Research may have implications for debate on expanding NHS abroad
Private patients from abroad are a lucrative source of income for the NHS, new research suggests.
A study published today in the British Medical Journal, which is based on Freedom of Information requests to NHS foundation trust hospitals, found that international private patients make up 6% of patients (across a sample of 28 hospitals).
But despite this small proportion, these patients were responsible for 35% of total private income in these trusts.
The authors concluded: “This indicates that private foreign patients may be more lucrative than UK patients treated privately within the NHS.”
The research also found that more UK residents currently travel abroad for treatment than international patients who travel to the UK to access treatment (both on the NHS and privately).
The study may have implications for the debate on the expansion of the NHS abroad.
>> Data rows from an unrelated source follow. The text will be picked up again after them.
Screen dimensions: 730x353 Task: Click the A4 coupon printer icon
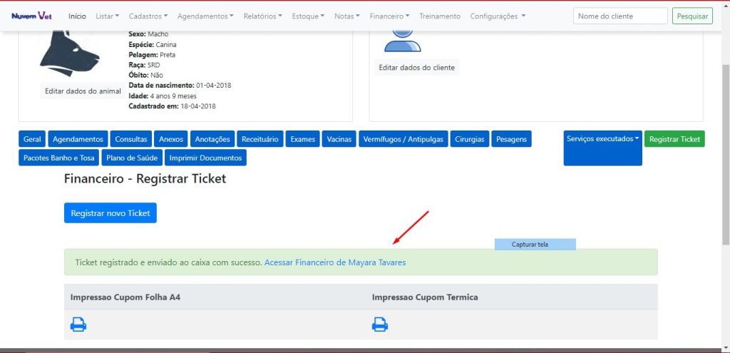point(78,324)
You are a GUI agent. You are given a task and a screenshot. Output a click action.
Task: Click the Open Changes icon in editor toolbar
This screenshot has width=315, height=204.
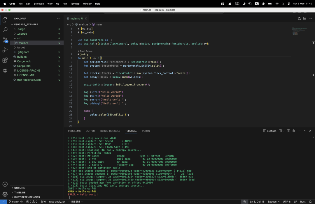pos(299,18)
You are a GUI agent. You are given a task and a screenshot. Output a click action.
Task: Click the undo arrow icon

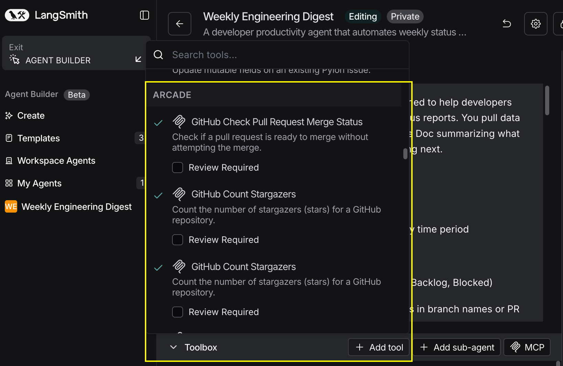click(x=507, y=24)
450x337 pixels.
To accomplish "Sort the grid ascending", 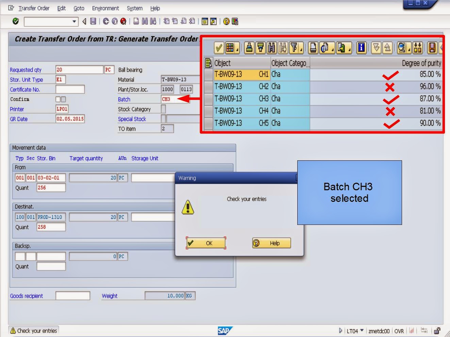I will coord(249,48).
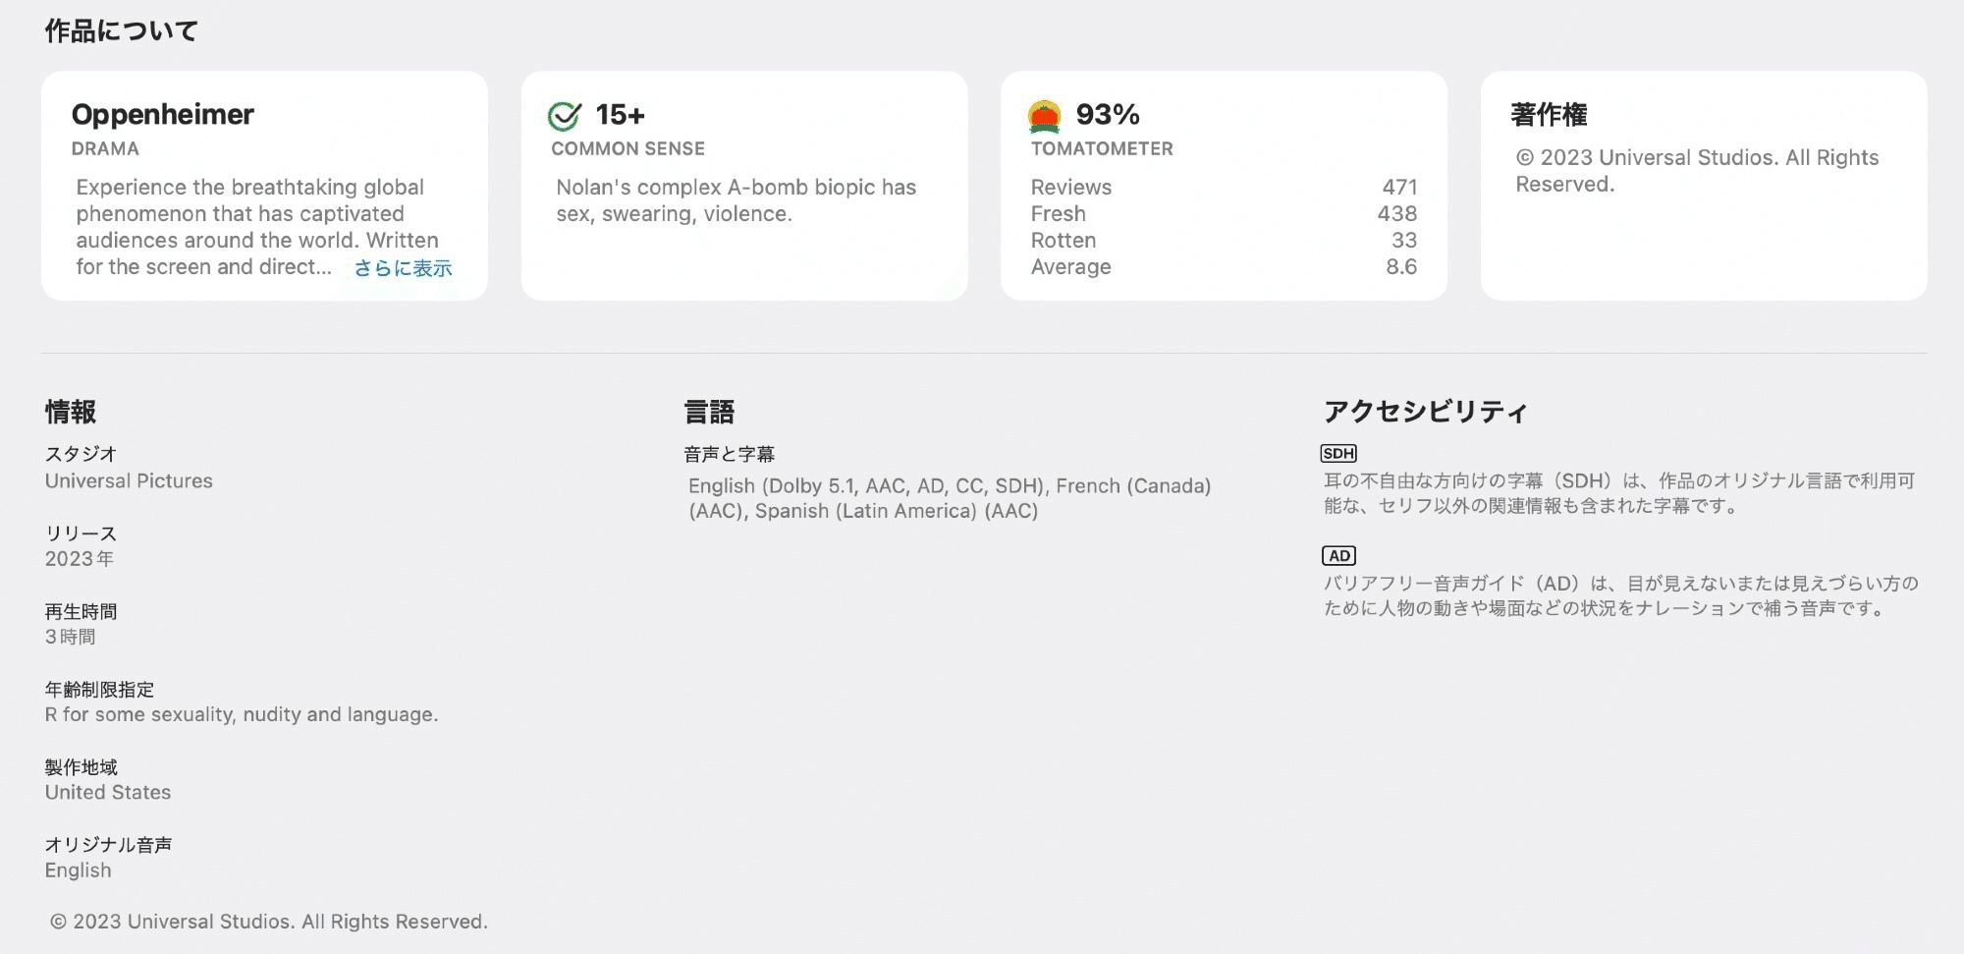
Task: Click the 音声と字幕 language details text
Action: tap(949, 498)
A body called Healthcare UK was launched last year with the aim of enabling leading hospitals and clinicians in the UK to establish private operations overseas, providing consulting services in addition to the actual delivery of care.
In January, Healthcare UK was launched in the Middle East at a major international trade show.
Health Minister Lord Howe said at the time: "Healthcare UK is good news for the UK economy which will benefit from the extra jobs and revenue created by our highly successful healthcare industries as they trade more across the globe. It also means more money for the NHS across the UK.”